温暖化と言われる昨今、はて今年は何カ所が蚊に刺されたのかと思う。自分の場合ややエキサイティングな性格があってか蚊に食われるとその痕を爪で猛攻撃してから薬を塗るという荒治療をする。そのせいか傷跡は深く残り多くの場合出血する。かさぶたを剥がしても尚を薬塗ったりするのでたいてい悲惨な傷跡になる。それを数えたところ20カ所以上あった。多くの刺され跡に思い出があった。まったく痒かったなと。幸いにゴキブリを見たのは一度だけだった。餌もない場所で不思議だった。スプレー缶をシューシューかける。ひっくり返っても尚もスプレーを浴びせるのだからやや偏執的かもしれない。夏になるとこうして自分のやや精神異常者的な側面に面と向かうのだからあまり好きな季節ではないのだった。

外出しようと車に乗った。すると蚊が僅かのタイミングを見て乗り込んできた。たちどころに手で総攻撃を加えるが相手はヒョイヒョイと身軽に飛んでいく。「蝶のように舞い蜂のように刺す」とはモハメッド・アリの戦術だが、まさに目の前の蚊がそうだった。真夏なら車の中に殺虫スプレーを置いておきシューシュー吹きかけるところだがそれは先日のゴキブリ退治の際に家の中へ持っていってしまった。手で払いフロントガラスで叩こうと手を動かすが、やはり小さい彼は身軽だった。いたずらに手の甲をぶつけるばかりだった。

流石に運転中は攻撃できない。ふと気づいた。彼も元気が無いのだった。そもそもメスの蚊ではないようだった。獰猛に血を吸いに来てもよいのだが彼はどうやら疲れ果てているのだった。力なく飛んではふわふわと空気に乗るだけだった。更にはダッシュボードで休んでいる始末だった。コーナーポストでクリンチしている相手だった。

僕は攻撃の無為を悟った。
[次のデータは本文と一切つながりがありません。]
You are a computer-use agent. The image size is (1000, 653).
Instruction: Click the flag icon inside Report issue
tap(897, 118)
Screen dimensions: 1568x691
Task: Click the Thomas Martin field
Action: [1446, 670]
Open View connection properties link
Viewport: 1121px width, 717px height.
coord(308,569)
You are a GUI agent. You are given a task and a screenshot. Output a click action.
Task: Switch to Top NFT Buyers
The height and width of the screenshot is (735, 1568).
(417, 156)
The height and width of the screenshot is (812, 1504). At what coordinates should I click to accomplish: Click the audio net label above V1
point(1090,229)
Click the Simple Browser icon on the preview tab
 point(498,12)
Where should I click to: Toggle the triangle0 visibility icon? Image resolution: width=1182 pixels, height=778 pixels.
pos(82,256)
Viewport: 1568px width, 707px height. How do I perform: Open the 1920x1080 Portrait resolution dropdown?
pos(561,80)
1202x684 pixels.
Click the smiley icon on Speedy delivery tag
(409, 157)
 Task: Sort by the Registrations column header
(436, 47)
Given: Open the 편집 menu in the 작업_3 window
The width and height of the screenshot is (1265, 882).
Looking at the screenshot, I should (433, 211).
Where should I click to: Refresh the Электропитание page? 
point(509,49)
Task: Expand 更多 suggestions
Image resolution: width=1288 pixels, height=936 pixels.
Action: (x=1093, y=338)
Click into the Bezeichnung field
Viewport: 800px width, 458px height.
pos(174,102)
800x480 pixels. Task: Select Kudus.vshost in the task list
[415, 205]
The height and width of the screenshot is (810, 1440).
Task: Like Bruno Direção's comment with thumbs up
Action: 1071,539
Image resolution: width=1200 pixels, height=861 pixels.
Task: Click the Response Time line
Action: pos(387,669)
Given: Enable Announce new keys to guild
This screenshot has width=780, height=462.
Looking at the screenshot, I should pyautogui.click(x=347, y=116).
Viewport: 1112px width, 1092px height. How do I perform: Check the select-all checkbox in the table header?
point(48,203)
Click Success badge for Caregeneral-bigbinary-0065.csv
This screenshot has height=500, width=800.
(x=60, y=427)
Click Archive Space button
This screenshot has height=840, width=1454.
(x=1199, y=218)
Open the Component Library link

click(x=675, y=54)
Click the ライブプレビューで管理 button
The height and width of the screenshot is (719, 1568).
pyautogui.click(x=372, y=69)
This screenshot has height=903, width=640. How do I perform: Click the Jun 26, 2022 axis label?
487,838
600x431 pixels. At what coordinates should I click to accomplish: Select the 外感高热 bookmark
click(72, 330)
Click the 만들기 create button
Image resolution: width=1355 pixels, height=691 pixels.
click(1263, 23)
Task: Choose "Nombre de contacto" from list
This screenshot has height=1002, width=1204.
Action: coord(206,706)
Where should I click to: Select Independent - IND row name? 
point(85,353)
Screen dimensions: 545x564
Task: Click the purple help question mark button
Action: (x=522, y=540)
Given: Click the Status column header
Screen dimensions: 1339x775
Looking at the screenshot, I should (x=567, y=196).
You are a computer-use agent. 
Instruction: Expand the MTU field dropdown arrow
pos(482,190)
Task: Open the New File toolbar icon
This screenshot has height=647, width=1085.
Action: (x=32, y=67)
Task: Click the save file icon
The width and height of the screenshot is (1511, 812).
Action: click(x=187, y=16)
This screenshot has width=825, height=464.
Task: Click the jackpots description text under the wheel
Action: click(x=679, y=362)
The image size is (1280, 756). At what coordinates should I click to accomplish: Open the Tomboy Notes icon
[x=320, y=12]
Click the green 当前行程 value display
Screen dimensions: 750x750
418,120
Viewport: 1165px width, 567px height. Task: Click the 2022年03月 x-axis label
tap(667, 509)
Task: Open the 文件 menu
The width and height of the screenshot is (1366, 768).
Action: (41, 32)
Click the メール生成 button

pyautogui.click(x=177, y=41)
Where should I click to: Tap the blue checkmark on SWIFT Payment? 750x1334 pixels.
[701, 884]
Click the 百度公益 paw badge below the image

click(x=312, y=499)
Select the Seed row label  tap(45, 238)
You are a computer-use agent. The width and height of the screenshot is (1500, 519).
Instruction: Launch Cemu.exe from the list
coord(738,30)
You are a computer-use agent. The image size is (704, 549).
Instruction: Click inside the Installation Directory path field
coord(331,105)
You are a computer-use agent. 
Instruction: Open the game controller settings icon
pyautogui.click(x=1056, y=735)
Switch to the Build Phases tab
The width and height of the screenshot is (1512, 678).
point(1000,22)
もう夏も終わりなのだ。誤って開いたドアに潜り込んだだけに過ぎない。それを追いまわされる彼も勘弁してくれと言いたいのだろう。僕は攻撃を止めた。彼は気儘に狭い車内を飛び回った。車で一時間離れた地で停車しドアを開けると彼は何処かへ飛んで行ってしまった。

40キロほど彼は移動したことになる。蚊にとって40キロの飛翔がどれほどのものかなど考えたこともない。種の保存は動物の本能だが、限られた地ではなく新天地ででも種を残せたら本望ではないか。その新しい土地で上手く受精して新しい水辺で多くのボウフラが産まれるのなら彼の勝ちだろう。

秋の蚊か。あんたにはやられたよ、頑張ってくれ。そう声をかけて車を出た。